La relectura de poetas iniciadores del romanticismo tiene la virtud de poner al lector en la perspectiva original de un movimiento literario que acabó trastornado por el yo que derivó hacia una poesía y una narrativa caracterizadas por el sentimentalismo costumbrista. El Archipiélago (edic. bilingüe de Alianza Editorial, 1979, estudio y traducción de Luis Díez del Corral) de Friedrich Hölderlin, es un poema que inaugura un modo de mirar al pasado que rescata aquellos valores que los pueblos necesitan para recuperar su felicidad.

Desde el mismo título -El Archipiélago- Friedrich Hölderlin hace partícipe al lector de su mirada admirativa de la antigua Grecia, la cual cobra la forma de una divinidad que se identifica en general con el mar. Sin embargo, con una magistral sencillez, el poeta elude el tópico laudatorio y comienza una narración que describe la naturaleza  luminosa del pueblo -el ateniense- que en comunión con las divinidades funda los mitos y valores de la cultura occidental. El poeta alemán no se detiene en la exaltación de las batallas o en la admiración de los monumentos sino en reconocer y reconocerse en el alma de ese pueblo capaz de luchar contra la barbarie y, con la ayuda de las divinidades, reconstruirse y proyectarse hacia el futuro. 
Hölderlin es un poeta profundamente religioso, pero no desde una conciencia contaminada por los dogmas y limitaciones eclesiásticas ni tampoco desde el panteísmo, sino desde su concepción de la divinidad como entidad que se reconoce en la obra del mundo y su armonía. La divinidad o las divinidades representan para él la fuerza numinosa que impulsa al individuo a superar lo más oscuro y primitivo que anida en su alma y así fundar los espacios de libertad de las comunidades. Guarini, citado por Luis Díez del Corral en su estudio premilinar dice que «Hölderlin es el único poeta al que se debe creer cuando dice que cree en los dioses». Éstos son para él esa «luz amiga» que ilumina y alegra la vida; esa luz que, no obstante su poder, necesita ceñirse a los «grises bucles» del humano mortal para justificar su propia existencia y, fuera de esa perfecta belleza huérfana, sin embargo, de destino en la que existe, reconocerse en la intimidad humana. 
La originalidad del teísmo del poeta alemán radica en que el hombre habita el mundo para humanizar la divinidad. De aquí que la naturaleza aparezca íntima y cálidamente vinculada a la vida de los hombres.
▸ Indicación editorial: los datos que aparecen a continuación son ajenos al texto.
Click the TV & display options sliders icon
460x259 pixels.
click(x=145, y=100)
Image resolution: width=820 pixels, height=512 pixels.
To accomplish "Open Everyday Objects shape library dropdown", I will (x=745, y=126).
Una vinculación que, al desaparecer, permite que las fuerzas de la barbarie se impongan y devasten el mundo, como pretendieron y casi lograron los persas antes de ser derrotados ese día luminoso en que libraron la batalla naval de Salamina. Desde esta perspectiva, Grecia representa para el poeta un instante luminoso de la civilización, el encuentro culminante entre los dioses y los hombres, entre el mito y la historia, la cual, como dice Díez del Corral, «es justamente historia porque se realiza desde los dioses y a ellos conduce». Aunque cabe recordar que tal realización es asimismo apelación, interrogación y acción de los hombres que sienten en su espíritu la magnitud de lo creado. Un espíritu cuya fuerza transformadora y restauradora de los valores que fundan la felicidad del pueblo se manifiesta cuando el héroe es capaz de reconocerlo y sentir su latencia en la comunidad, depositaria del «espíritu del tiempo» y del rumbo de la historia. De aquí que cuando el hombre no siente la magnitud del misterio deja de tener sentido la historia y la realidad se reduce a un presente dominado por la acción y producción de lo intrascendente que lo aliena y esclaviza.
El Archipiélago no es un ditirambo de la antigua Grecia, sino una mirada a un momento luminoso de la historia desde un lugar, su patria, que el poeta percibe sumida en la desorientación y a cuya felicidad pretende contribuir con dicha mirada. El poema se construye así como una nave en la que las palabras con que ha sido construida guardan su sentido original. Un lenguaje poético sustantivo, preciso, en el que el adjetivo y el adverbio no son elementos ornamentales, sino recursos que «ennoblecen» aquello que nombran, cosa que el romanticismo posterior, bajo el imperio de los sentimientos, tenderá a olvidar para edulcorar y malversar la realidad teñida de hollín del industrialismo. Este lenguaje y la honestidad del poeta constituyen el secreto en el que se asientan la belleza y la musicalidad de un poema excepcional.